Cristler-Rodgers House, 5750 Swiss Avenue: Recorded Texas Historic Landmark, 1989. This home was built in 1923 by Dr. J.H. Cristler. Cristler came to Dallas in 1911 after helping in the organization of Childress County, Texas. Starting in 1938, his daughter Edna and her husband, J. Woodall Rodgers, occupied the home from 1938. J. Woodall Rodgers was Mayor of Dallas from 1939 to 1947.

George C. Greer House, 5439 Swiss Avenue: National Register of Historic Places, 1997. Designed by architect Marion Fresenius Fooshee, was listed on the National Register of Historic Places on 9 January 1997.

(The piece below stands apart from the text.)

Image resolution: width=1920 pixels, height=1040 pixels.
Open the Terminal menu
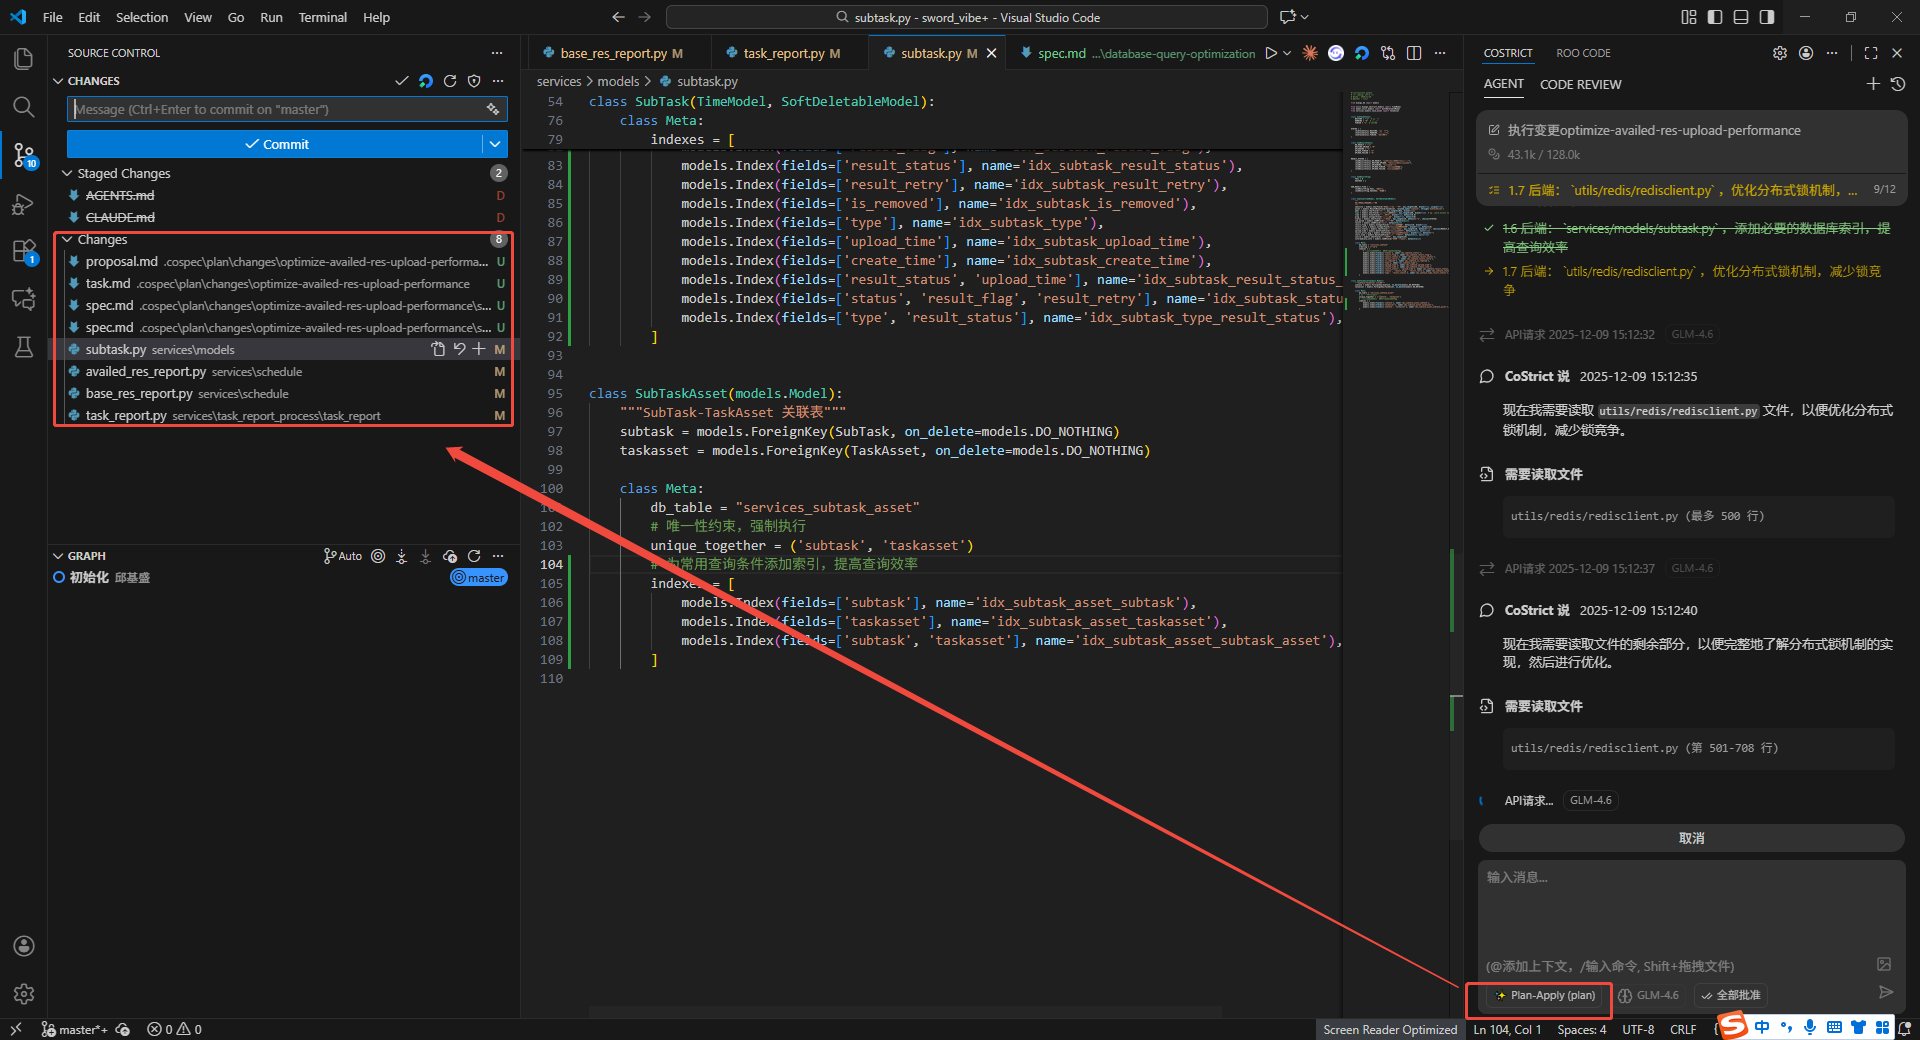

Robert and Marie Stubbs House, 6243 La Vista Drive. Recorded Texas Historic Landmark, 2001. This home was completed in 1926, and may have been designed by Dallas architect Otto H. Lang. The home was constructed by Robert Campbell Stubbs, who moved to Dallas in 1887 and started a paving business with his father. R.C. Stubbs' died a year after the home was completed and his wife, the former Marie M. Henke, lived there until 1940. The home was converted to apartments but converted back to single-family use in the 1970.

Modern Controversies

The Aldredge House, located at 5500 Swiss Avenue, owned by the Dallas Medical Society, was named to Preservation Dallas' 2015 list of “Most Endangered Historic Places.” This is because of an ongoing controversy relating to the zoning of the house allowing it to be used for private events, such as weddings. Preservation Dallas, in naming the house to its list, noted that the home is located in the city's first residential historic district, and is one of architect Hal Thomson's key works in the French Eclectic style featuring Renaissance detailing. Preservation Dallas noted that, while the home isn't threatened with demolition, the removal of the zoning allowing private events to be held at the home would likely mean the home would be required to be sold by its owners, thus closing off to the public historically intact interiors, and subjecting those to modernization.

In 2000, a controversy was created when former Texas Secretary of State David Dean requested to add a 400-foot extension on to his home, including space for a closet. The Dallas Landmark Commission refused to allow Dean to make the addition in August 2000. The Dallas City Council, on October 4, 2000, approved his request. Then-mayor Ron Kirk, later mayor Laura Miller, and Councilman John Loza opposed the request. Council members Leo Chaney, Jr., and Donna Blumer recused themselves from the votes citing unspecified conflicts stemming from their relationships with parties in the dispute. Dean, who later chaired the North Texas Crime Commission, served as counsel to Texas Governors William P. Clements, Jr., and Dolph Briscoe.

In 1997, the Dallas Observer ran a multi-page article discussing an attempted coup d'état of the Swiss Avenue Historic District Association's leadership, and controversies surrounding the Swiss Avenue Women's Guild.

in 1973, the old Terrill Preparatory School home at 4217 Swiss had several mysterious fires, and was a "haven for hippies and transients," and some area residents wanted the house demolished. Also in 1973, a state district judge ordered the city to issue a building permit to a high-rise apartment builder wishing to construct apartments at Swiss Avenue and Collett Streets. The city had denied the permit, because of the expectation that the area was being made in to a historic district. The city appealed the case.